No Looking Away
March 10 2026
In the final desperate days
with the enemy at the gates
they hung the cowards and traitors,
even though it was already too late
for treachery to count;
limp bodies
along a line of lampposts,
swaying in the wind
like festive bunting
suspended flags.
Or like gutted pigs
dangling from hooks,
emerging from the killing floor
in a warm abattoir.
Even amidst the rubble
with no power for light
lampposts still stood,
lining the streets
in all their elegant filigree
and reassuring order;
fond reminders
of the time before.
A row of gracefully curved arms
projecting sturdily out,
as if the city fathers
had foreseen the need for gallows
when planning their boulevards
and grand promenades.
Afterward
when no one talked about the war
and swore they’d never been Nazis
or even sympathized
the smell of rotting bodies
somehow persisted,
sickly sweet
cabbage-like
rotten egg;
indelible
as the stink of tobacco
that absorbs into plaster and paint,
suffusing the room
no matter how much you air it out.
Sense memory
does not permit
absolution or denial.
There’s no looking away from smell,
and it lodges in the mind
like that furtive parasite
that burrows into your brain
and eats its way deeper.
It seems the true believers
who fought to the end
and thought purity the highest ideal
never tired of death
even when millions had died.
Did not believe in sparing the enemy,
and took it on themselves
to decide who that was —
the neighbour they resented,
a man they’d secretly envied,
their lover’s spouse.
Adolescent bullies
who never grew up,
and small men
strutting in their uniforms
with jack-booted swagger,
exacting revenge
for their own insecurity
and imagined slights.
In the recent New Yorker, in an article entitled “Lying Low - what everyday life was like in wartime Berlin”, Elizabeth Kolbert reviews Ian Buruma’s book Stay Alive: Berlin 1939 - 1945.
https://www.newyorker.com/magazine/2026/03/16/stay-alive-berlin-1939-1945-ian-buruma-book-review
The following paragraph painted a picture that really stuck with me, and I immediately felt compelled to write.
In early 1945, as the Soviets closed in on Berlin, prisoners of war were forced to dig tank traps in the city’s rubble-strewn streets. These were referred to—privately, at least— as Lachsperren, or “comic traps,” because it seemed that the only use they would serve was to give the Soviets a laugh. The hunt for defeatists continued, ever more gruesomely. S.S. men and military police went around searching for deserters and “cowards.” When they found someone they thought fit the bill, they hanged him from a lamppost.
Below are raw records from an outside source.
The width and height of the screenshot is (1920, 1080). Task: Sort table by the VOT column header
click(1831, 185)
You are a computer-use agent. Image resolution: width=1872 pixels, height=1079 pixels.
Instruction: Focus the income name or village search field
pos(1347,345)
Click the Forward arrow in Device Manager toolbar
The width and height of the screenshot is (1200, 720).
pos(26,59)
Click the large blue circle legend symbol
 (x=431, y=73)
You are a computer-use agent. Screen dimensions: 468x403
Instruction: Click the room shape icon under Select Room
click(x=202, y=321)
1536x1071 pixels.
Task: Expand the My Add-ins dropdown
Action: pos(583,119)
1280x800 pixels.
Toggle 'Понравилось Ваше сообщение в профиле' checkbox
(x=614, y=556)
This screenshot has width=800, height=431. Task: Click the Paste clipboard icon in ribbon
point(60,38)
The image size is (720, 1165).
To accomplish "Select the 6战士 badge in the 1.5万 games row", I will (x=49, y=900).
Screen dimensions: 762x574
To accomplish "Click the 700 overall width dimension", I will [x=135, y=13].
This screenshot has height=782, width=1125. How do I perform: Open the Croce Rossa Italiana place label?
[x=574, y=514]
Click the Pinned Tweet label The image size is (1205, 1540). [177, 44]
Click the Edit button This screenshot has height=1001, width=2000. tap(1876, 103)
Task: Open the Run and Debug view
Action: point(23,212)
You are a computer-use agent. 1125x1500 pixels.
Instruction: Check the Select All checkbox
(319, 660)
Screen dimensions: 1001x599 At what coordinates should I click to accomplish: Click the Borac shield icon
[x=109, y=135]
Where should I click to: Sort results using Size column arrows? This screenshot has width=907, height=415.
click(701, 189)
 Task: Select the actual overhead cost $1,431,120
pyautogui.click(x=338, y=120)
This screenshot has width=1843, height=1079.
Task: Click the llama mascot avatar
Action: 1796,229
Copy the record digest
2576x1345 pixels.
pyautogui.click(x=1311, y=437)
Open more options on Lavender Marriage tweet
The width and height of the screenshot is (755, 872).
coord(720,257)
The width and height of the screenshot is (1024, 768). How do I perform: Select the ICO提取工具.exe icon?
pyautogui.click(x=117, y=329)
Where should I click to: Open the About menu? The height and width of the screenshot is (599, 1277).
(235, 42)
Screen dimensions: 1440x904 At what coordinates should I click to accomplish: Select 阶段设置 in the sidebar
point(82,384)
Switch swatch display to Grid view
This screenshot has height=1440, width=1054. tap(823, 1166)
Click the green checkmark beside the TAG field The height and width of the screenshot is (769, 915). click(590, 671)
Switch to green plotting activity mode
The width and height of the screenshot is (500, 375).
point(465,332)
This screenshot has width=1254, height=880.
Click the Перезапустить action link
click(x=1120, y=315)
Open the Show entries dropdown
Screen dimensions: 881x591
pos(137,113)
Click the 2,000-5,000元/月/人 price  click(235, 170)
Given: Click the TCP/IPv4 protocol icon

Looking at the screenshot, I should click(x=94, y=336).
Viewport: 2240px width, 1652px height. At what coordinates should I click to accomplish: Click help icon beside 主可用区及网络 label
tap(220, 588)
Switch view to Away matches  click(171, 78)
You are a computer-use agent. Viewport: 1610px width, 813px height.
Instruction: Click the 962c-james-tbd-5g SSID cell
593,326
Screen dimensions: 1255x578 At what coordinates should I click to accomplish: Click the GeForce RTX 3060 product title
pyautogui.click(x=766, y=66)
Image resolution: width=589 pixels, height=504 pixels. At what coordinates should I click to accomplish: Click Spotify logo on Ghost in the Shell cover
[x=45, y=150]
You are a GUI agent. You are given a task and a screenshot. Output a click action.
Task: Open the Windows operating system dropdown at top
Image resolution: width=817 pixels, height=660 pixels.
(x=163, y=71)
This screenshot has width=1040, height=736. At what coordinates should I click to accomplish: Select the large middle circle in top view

Ruth Andreas-Friedrich, a German journalist who was part of a resistance group called Uncle Emil, wrote in her diary about encountering one such corpse. Passersby tried not to look at the body, which was swaying in the wind. “There are so many lampposts in Berlin, thousands of them,” Andreas-Friedrich noted.
Germany has done an admirable job of remembrance. (Japan, not so much.) We forget at our peril, and in this poem the persistence of smell becomes a metaphor for memory. Even when you deny or look away, it’s there; and eventually emerges in things like post-traumatic stress, abuse or self harm, a desperate deathbed repentance.
I’m not sure how to understand things like historical guilt and collective guilt, and I see how they can come to be resented. But in my opinion, we are all implicated anyway. After all, would you have really been a hero, or — immersed in that milieu — had the moral clarity and courage to oppose? Rather, we tend to go along to get along; conformity becomes contagion, propaganda indoctrination. This is the problem when we distance, demonize, and dehumanize the Nazis (or just caricature them), rather than force ourselves to see in them our common humanity: to admit that we probably wouldn’t have been better. Just as if you lived in the early 19th century, you would likely never have questioned slavery. (Even though, admittedly, some enlightened souls actually did.) You are product of your culture, not some universal and absolute morality you were born with.
At the risk of sounding shoehorned in, I had to include this line: and thought purity the highest ideal. Because purity — racial, ideological — is the great bugaboo that’s common to all extremist movements, both left and right. Sometimes literally: Hitler was not just a racist, he was also a notorious germaphobe.
I have to admit, when I wrote Small men in uniforms / and bullies with impunity, I also thought of the poorly trained and badly selected ICE agents in the US who were hastily recruited to fulfil Trump’s deportation quotas. What you get when you give authority to middle school bullies who never grew up.